On Friday, May 25, two researchers at Linnaeus University will receive one scholarship each from the hands of King Carl XVI Gustaf. Elias Broman, researcher in ecology, will get a scholarship of SEK 100,000 for his studies on the behaviour of ultra-small bacteria during global warming. Hanna Farnelid, researcher in marine ecology, will get a scholarship of SEK 85,000 for her studies on the significance of cyanobacteria in coastal environments.
The role of ultra-small bacteria in a world with continued global warming
"I'm very happy to receive this scholarship. It opens up the possibility to continue my research studies within this field. It also places Linnaeus University on the forefront when it comes to studying the scientific field of the role of ultra-small bacteria during global warming", says Broman.
In order to identify these ultra-small bacteria and study how they affect the environment and other organisms, advanced DNA and RNA sequencing technology is required. In his research, Elias will focus on how temperature changes affect the biological diversity of ultra-small and normal-sized bacteria, as well as how ultra-small bacteria's metabolism functions affect nutrients and emissions of greenhouse gases.
"This scholarship gives me the opportunity to carry out a unique study where samples from an environment that can be placed on level with global warming will be sequenced", Broman explains.
Mapping of cyanobacteria in coastal environments
As much as 50% of the photosynthesizing bacteria in the Baltic Sea can be made up of picocyanobacteria, and according to the prognosis they will continue to increase due to climate change. In her research, Farnelid has been a pioneer within genetic mapping of diversity, distribution and activity in nitrogen-fixing cyanobacteria in oceans.
This knowledge has made it possible to identify ecological niches and mechanisms in previously unknown organisms.

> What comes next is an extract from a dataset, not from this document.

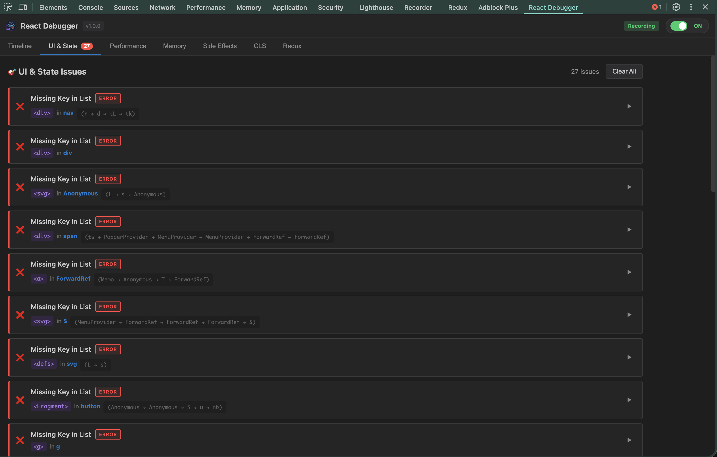717x457 pixels.
Task: Toggle the device emulation icon in DevTools toolbar
Action: pos(23,7)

"It feels great that the significance of my research attracts attention and that we get the opportunity to complete our sampling programme in Kalmarsund to investigate the importance of the very smallest algae in the sea. The algae I study are so small that it looks like a starry sky when viewing them in the microscope, which is why modern DNA technology is required to find out what they are and what significance they have for our coastal environment", says Farnelid.
"We take samples every week at Kallbadhuset in Kalmar, an incredibly beautiful place where we have the opportunity to track the rapid changes that take place in the algae population. We use advanced equipment to count cells and to check what pigments they have. This knowledge is important in order to understand their significance in coastal environments", Farnelid concludes.
Both Broman and Farnelid are part of Linnaeus University's cutting-edge research environment Linnaeus University Centre for Ecology and Evolution in Microbial model Systems – EEMiS.